Strand von Puerto de Mogan

Am Rand von Puerto de Mogan gibt es einen kleinen Sandstrand

Freitagsmarkt in Puerto de Mogan

Als wir Puerto de Mogan besuchten, natürlich an einem Freitag, waren wir geschockt von dem was uns dort erwartete. Wir hatten zuvor gelesen an diesem Tag sei Marktag und in meiner Fantasie hatte ich mir einen spanischen Markt mit vielen leckeren Obstständen ausgemalt.

Freitagsmarkt in Puerto de Mogan

Am Freitag findet in Puerto de Mogan immer ein Markt statt, der sich auf Touristen konzentriert.

Billigangebote a la Primark

Doch Pustekuchen. Stattdessen fanden wir uns in einen von Touristen übervölkerten Billigangebotsmarkt wieder, der Primark jede Konkurrenz gemacht hätte.

Der Markt zieht sich vom Einkaufszentrum, was im Übrigen bei mir einen Preise für besondere Hässlichkeit erhalten würde, bis hinab an die Uferpromenade und an dieser bis an die äußerste Spitze des Hafenbereiches. Damit ist der Markt eine wirklich imposante Shoppingmeile.
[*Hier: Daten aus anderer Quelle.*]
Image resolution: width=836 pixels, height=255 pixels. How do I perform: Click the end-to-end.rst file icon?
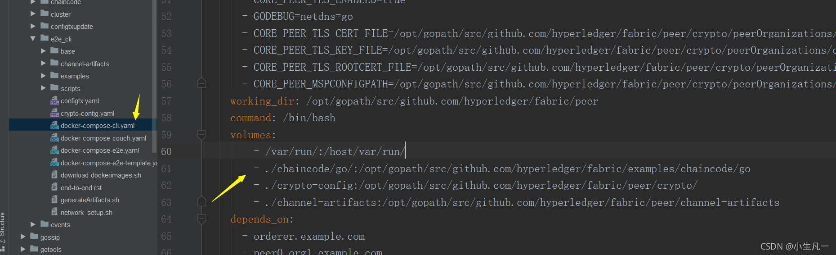tap(54, 187)
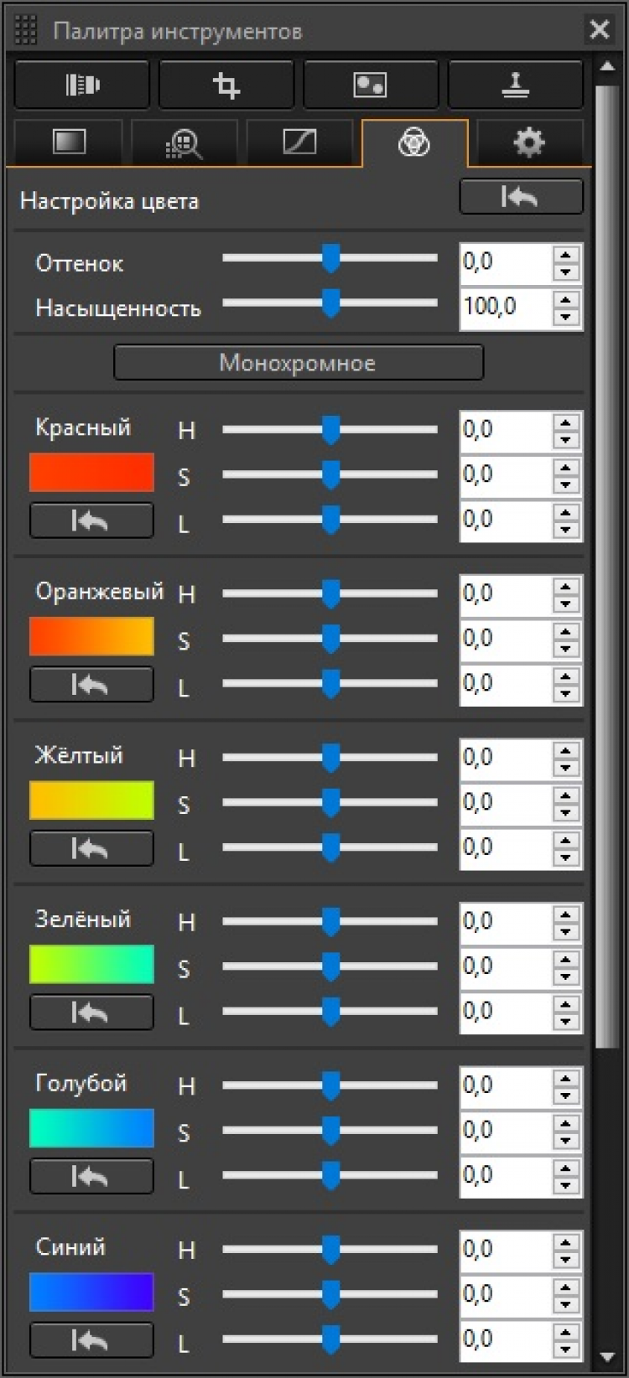Reset the Синий color settings
Screen dimensions: 629x1378
click(x=91, y=1340)
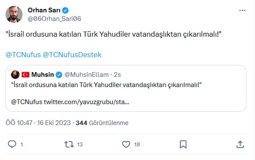This screenshot has height=160, width=255.
Task: Click the retweet arrows icon
Action: click(69, 144)
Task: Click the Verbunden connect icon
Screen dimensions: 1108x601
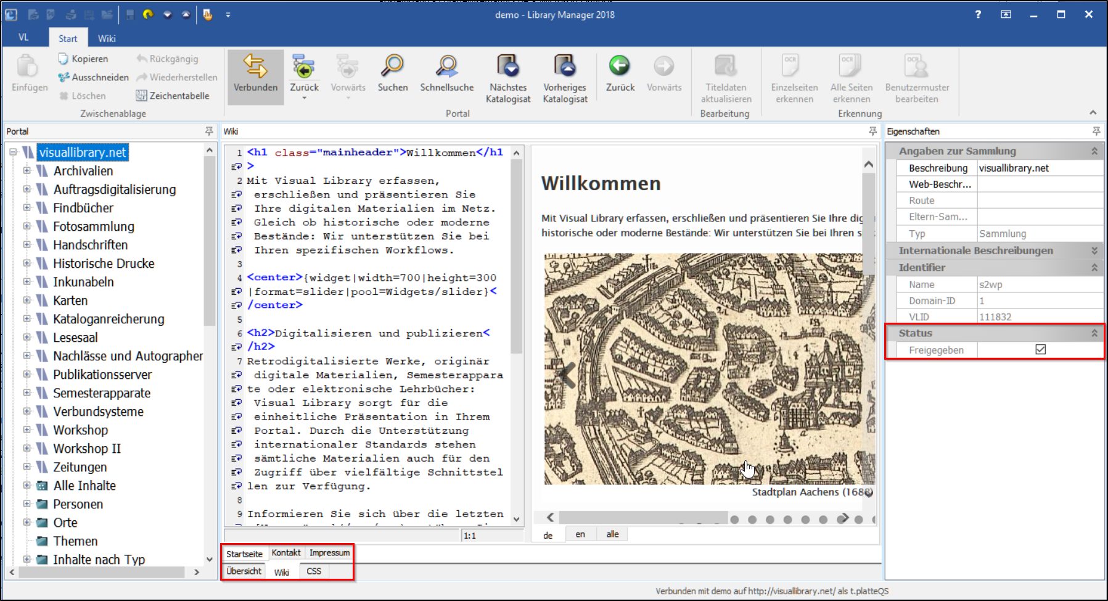Action: coord(255,67)
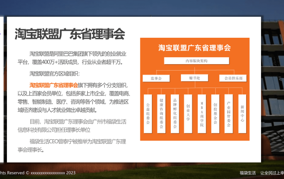Click the paragraph mentioning 覆盖400万+活跃成员
The height and width of the screenshot is (179, 284).
click(72, 58)
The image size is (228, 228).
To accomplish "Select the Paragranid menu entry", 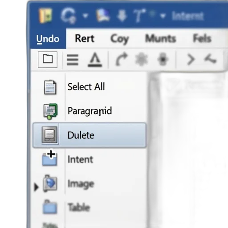I will coord(90,111).
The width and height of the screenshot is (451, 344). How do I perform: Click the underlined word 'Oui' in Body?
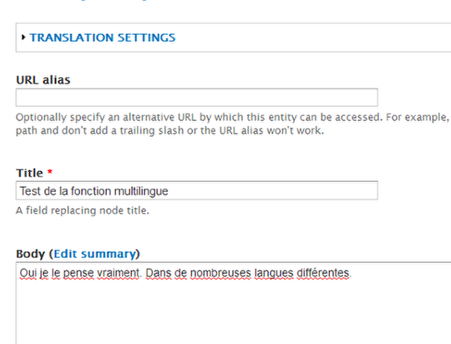tap(28, 273)
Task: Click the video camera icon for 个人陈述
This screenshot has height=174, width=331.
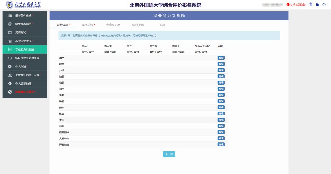Action: click(x=10, y=66)
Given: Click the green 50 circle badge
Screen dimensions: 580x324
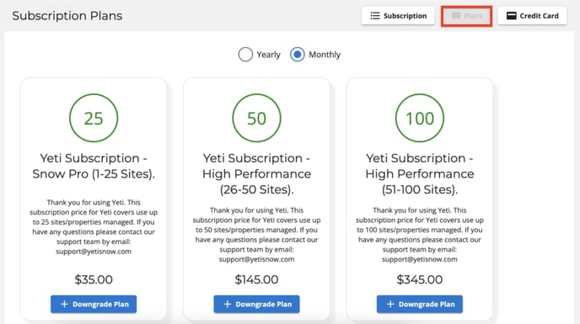Looking at the screenshot, I should [x=257, y=118].
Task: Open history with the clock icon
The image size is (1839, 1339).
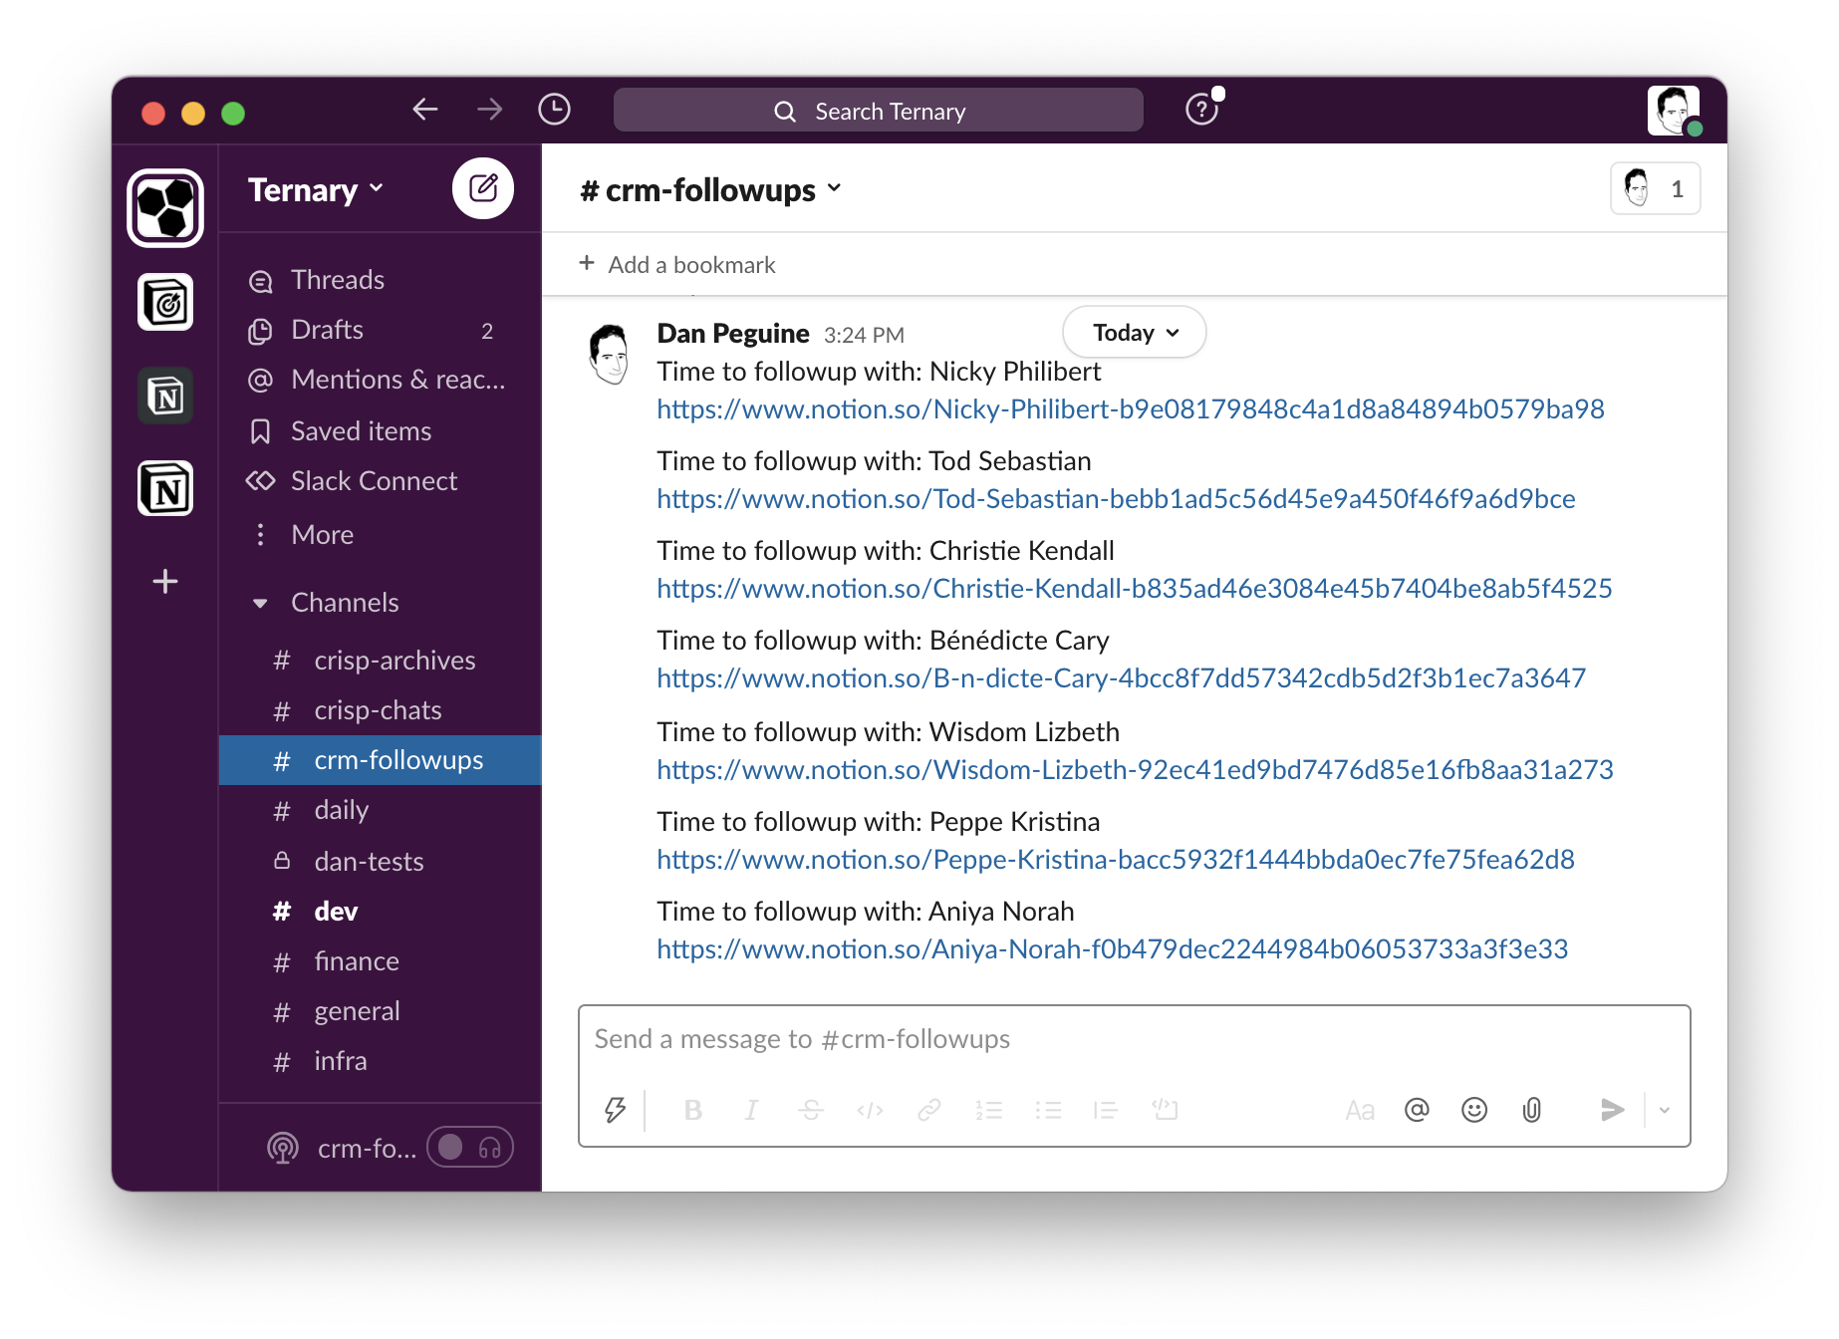Action: (x=555, y=109)
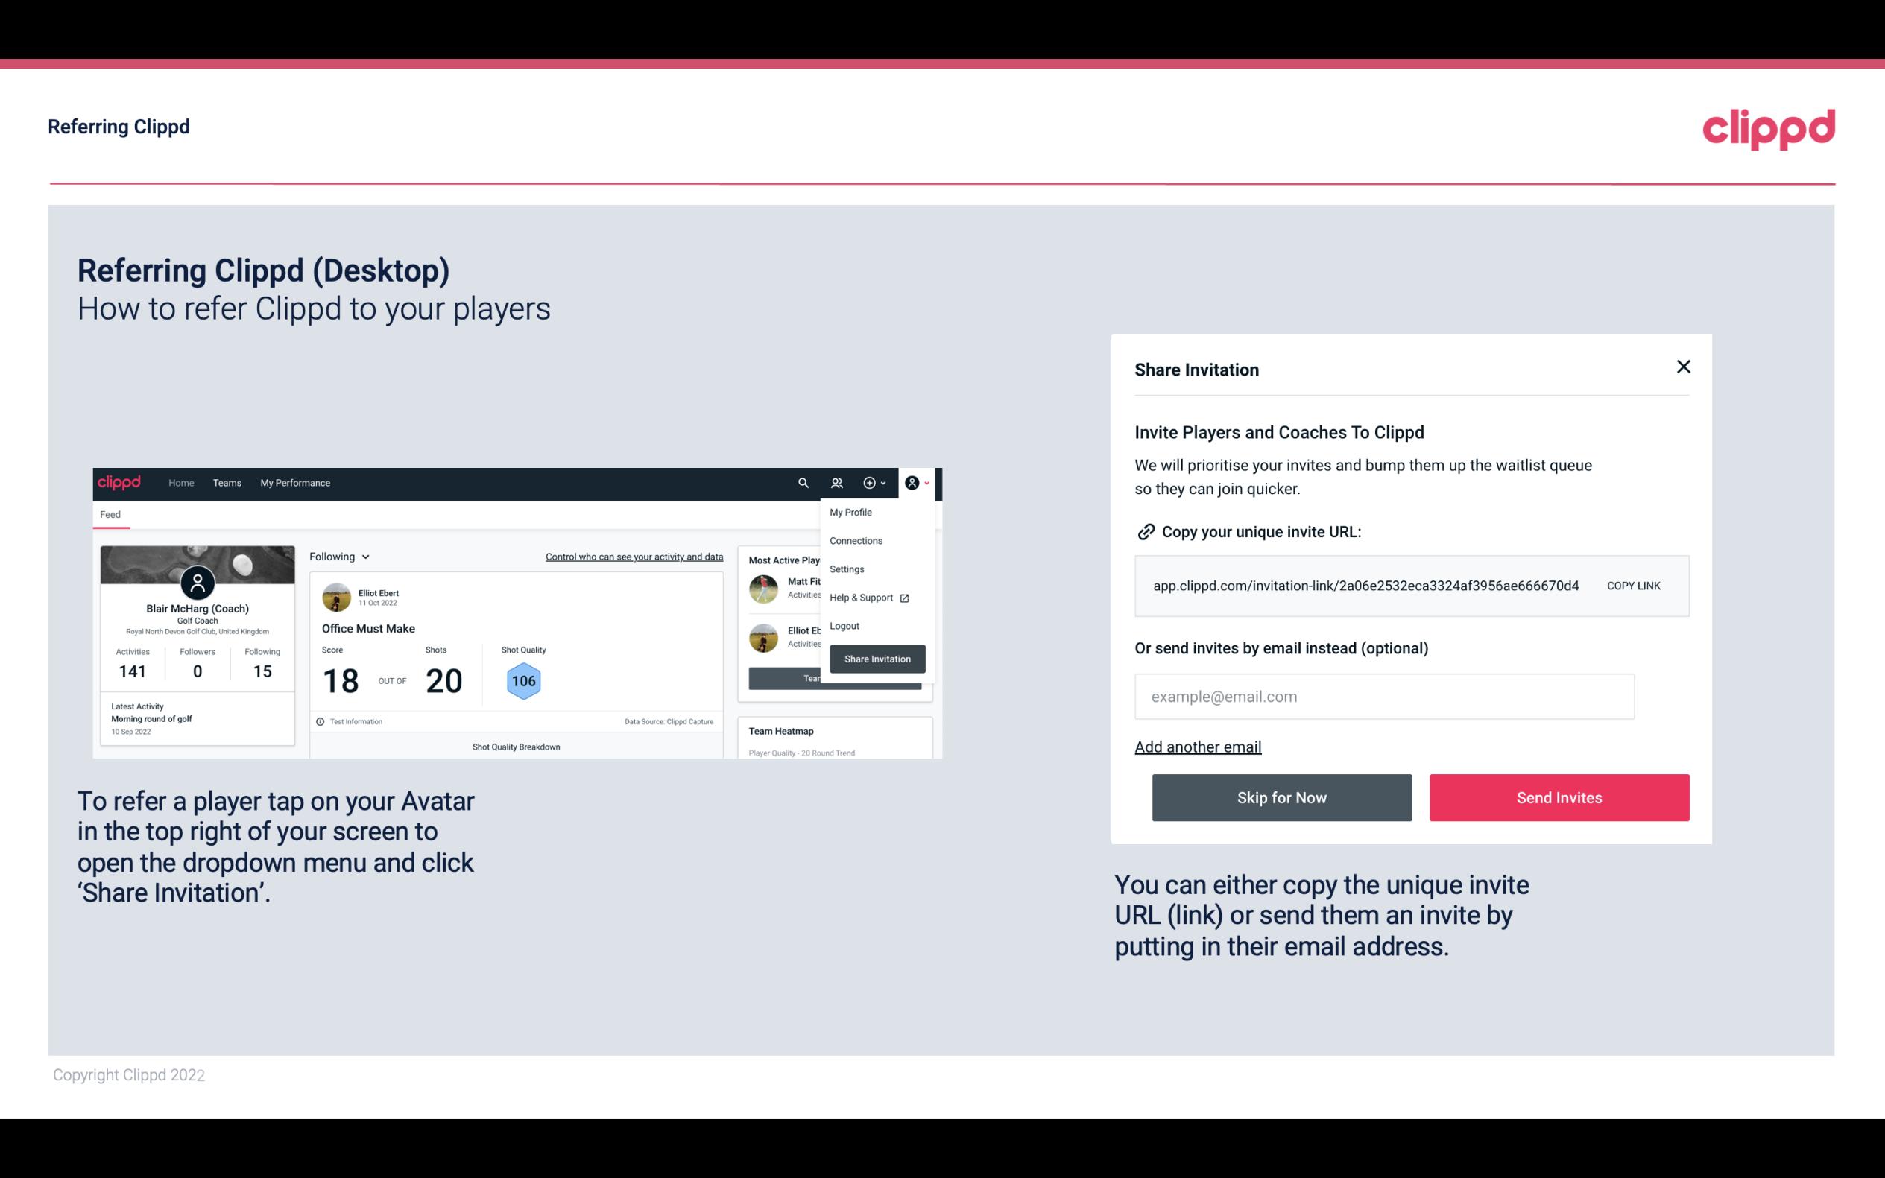Click the Clippd logo top left of app
The image size is (1885, 1178).
click(x=124, y=483)
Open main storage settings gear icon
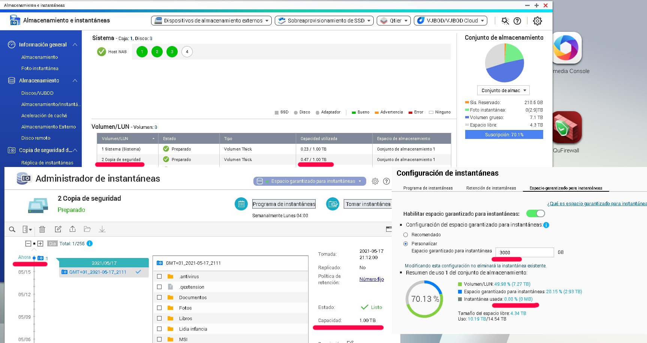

Bei den angebotenen Waren fühlt man sich allerdings wie bei: Täglich grüßt das Murmeltier. Man kann wählen zwischen Uhren, Taschen, Klamotten, touristischen SchnickSchnack und Uhren, Taschen … na ihr wisst was ich meine.

Puerto de Mogan 1970

1970 sah Puerto de Mogan noch sehr verlassen aus, wie dieses Kachelbild zeigt, welches sich an einer Häuserwand befindet.

Das wahre Puerto de Mogan

Verlässt man den Markt allerdings und läuft zum Hafeninnenbereich befindet man sich auf einmal in einer komplett anderen Welt.

Hafen von Puerto de Mogan

Der Hafen von Puerto de Mogan wurde erst in den letzten 50 Jahren gebaut.

Etwas entfernt von den Angeboten hat der Ort sogar einen gewissen Flair. Man kann sogar von Schönheit sprechen, wenn man die Masten der vielen Segelyachten bestaunt, welche hier vor Anker liegen.

Gasse am Hafen in Puerto de Mogan

Auch diese Häuser mit ihren Gassen entstanden erst in den letzten 50 Jahren

Viele Cafes, Bars und Restaurants laden zum Verweilen ein. Und mit einer Fähre mit Glasboden kann man von hier aus sogar in andere Orte übersetzen.

Fußgängerpassage in Puerto de Mogan

So ziemlich alle Häuser im Hafenbereich wurden erst in den letzten 50 Jahren errichtet.

Deswegen mein Tipp: wenn man sich Puerto de Mogan ansehen möchte, sollte man dies an einem Tag außer Freitags tun. Außer natürlich man steht auf billigen Plunder den kein Mensch braucht.